Our Professional Reputation is at Stake
We strongly believe that ‘sitting at the table’ and working with multi-national corporations that sell predominantly junk food is contradictory to our mission as dietitians. Collaboration makes sense when all parties involved have similar missions. A company that mainly profits from selling soda cannot be expected to prioritize health and make business more difficult for itself by alerting the public to the negative health effects of its own products.
In 2015, Kraft Foods entered into a partnership with the Academy of Nutrition and Dietetics’ Kids Eat Right Foundation, which approved the use of the ‘Kids Eat Right’ logo on packages of Kraft singles. This was perceived by many as an endorsement of processed cheese, and the partnership evoked strong criticism from dietitians, other health professionals, and the general public.

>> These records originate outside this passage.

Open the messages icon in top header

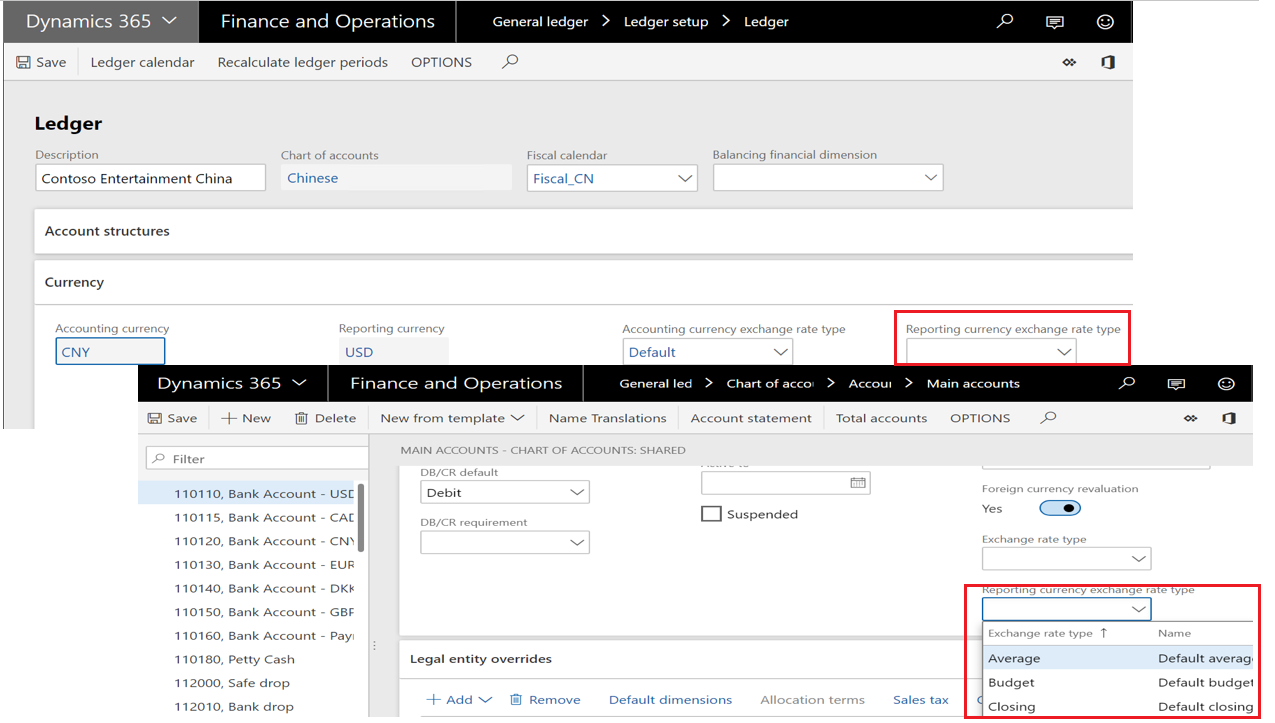[1055, 21]
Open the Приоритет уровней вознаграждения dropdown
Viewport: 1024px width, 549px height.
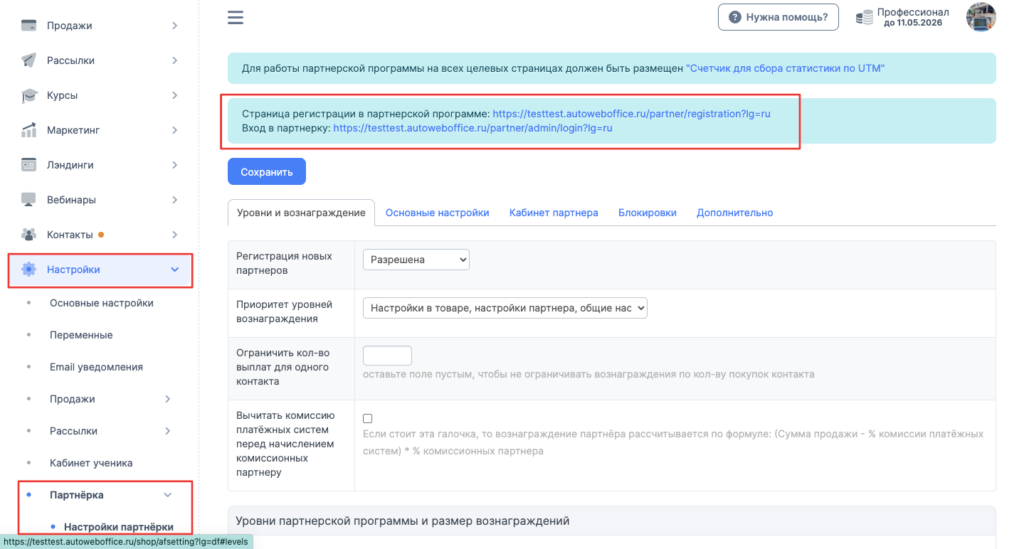tap(505, 309)
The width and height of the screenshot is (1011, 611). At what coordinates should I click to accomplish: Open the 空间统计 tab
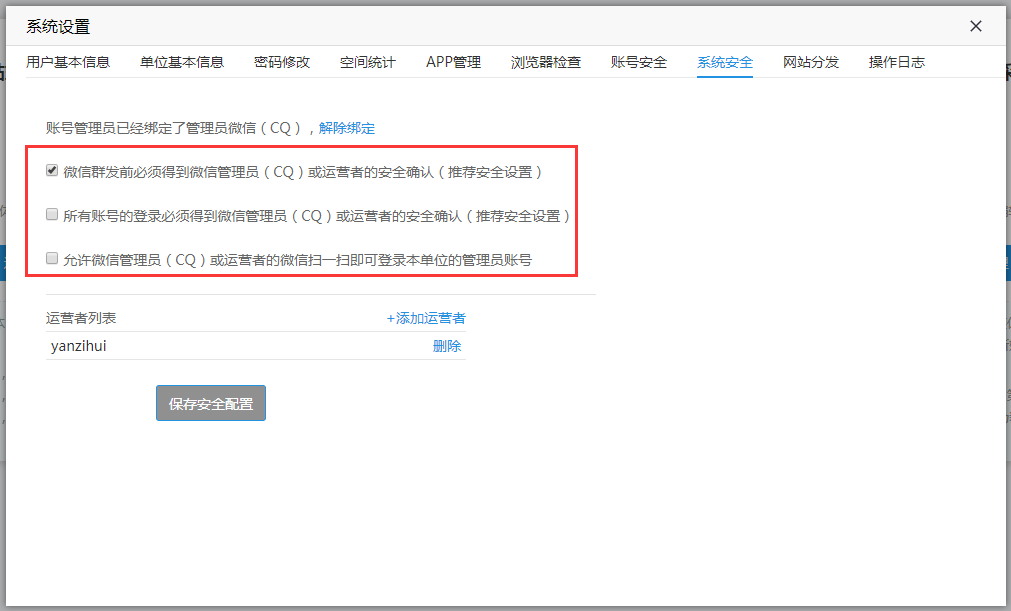(367, 62)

The Academy ultimately rescinded the agreement with Kraft but the debacle forced the dietitian community to ponder whether we should have relationships with food companies that sell products few dietitians consider health-promoting. DFPI believes the answer to that question is “no.”
Industry’s Actions are in Direct Contrast to Public Health
Below, some examples that support our reasoning, all involving companies and trade groups that have partnerships with the Academy of Nutrition and Dietetics and/or exhibit at its annual conference:
- The sugar industry has a long history of spinning science to help create health policy that clears it of any responsibility and wrongdoing.
- Government research on cavities was sabotaged by sugar industry interference.
- The sugar industry has obscured science and undermined policy by threatening to suspend funding to the World Health Organization and misrepresenting science to secure weak school lunch nutrition standards.
- Idaho dairy industry wrote and lobbied for state’s “ag-gag” laws.
- PepsiCo partnered with fast food giant Burger King to produce and market Cheetos-covered mac and cheese.
- The candy lobby deliberately manipulated science to represent its products in a better light.
- The soda industry has spent over $100 million over the last seven years to defeat public health initiatives.
- Big Food deliberately blocked negative science on artificial trans fats.
Don’t Forget Food Industry Front Groups
The Center for Media and Democracy defines a front group as “an organization that purports to represent one agenda while in reality it serves some other party or interest whose sponsorship is hidden or rarely mentioned.” Food industry front groups usually claim to hold the public’s interests in mind, but they are a way to communicate food industry talking points through a seemingly neutral messenger.